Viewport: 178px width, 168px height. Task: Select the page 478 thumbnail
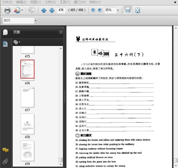click(x=27, y=124)
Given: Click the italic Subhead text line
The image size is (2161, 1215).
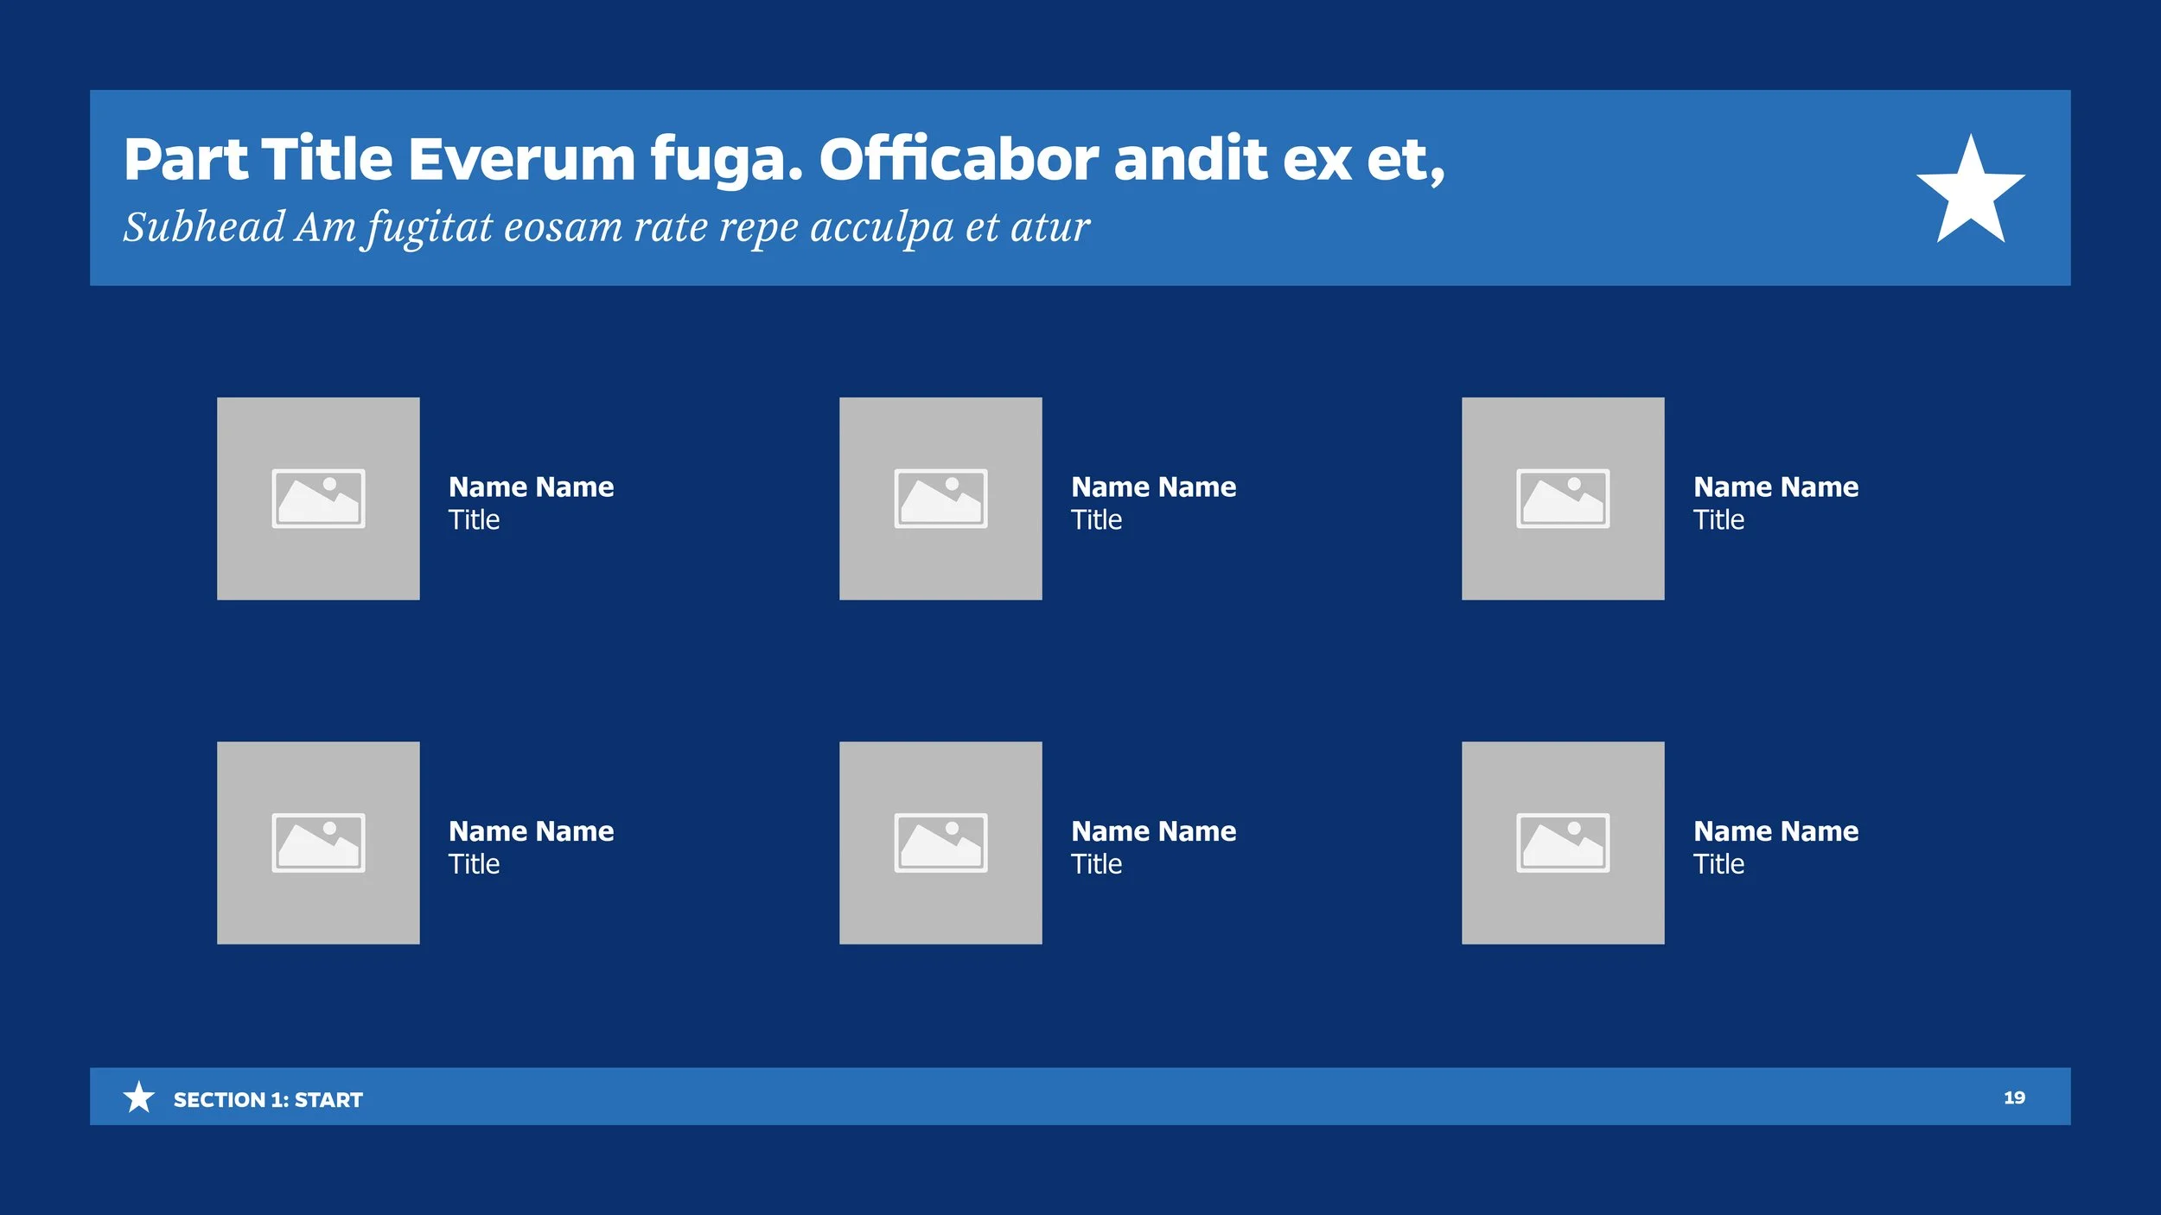Looking at the screenshot, I should click(x=605, y=227).
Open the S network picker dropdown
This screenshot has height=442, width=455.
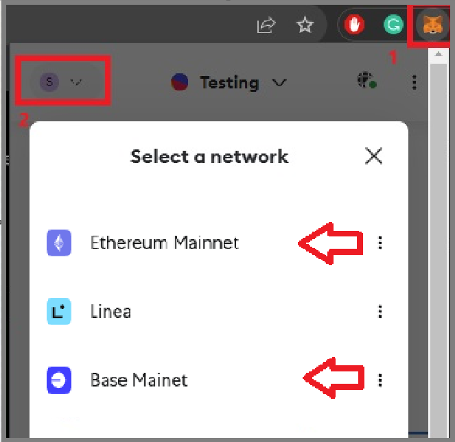click(62, 82)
——————
## Exercise
Output the rows above as a JSON list of strings, one string per line, with blank lines and the pictures omitted.

## Task solution
[
  "Viewport: 178px width, 168px height. Task: Select the page 478 thumbnail",
  "click(x=27, y=124)",
  "Given: Click the italic Subhead text line",
  "The image size is (2161, 1215).",
  "Looking at the screenshot, I should click(x=605, y=227).",
  "Open the S network picker dropdown",
  "This screenshot has height=442, width=455.",
  "click(62, 82)"
]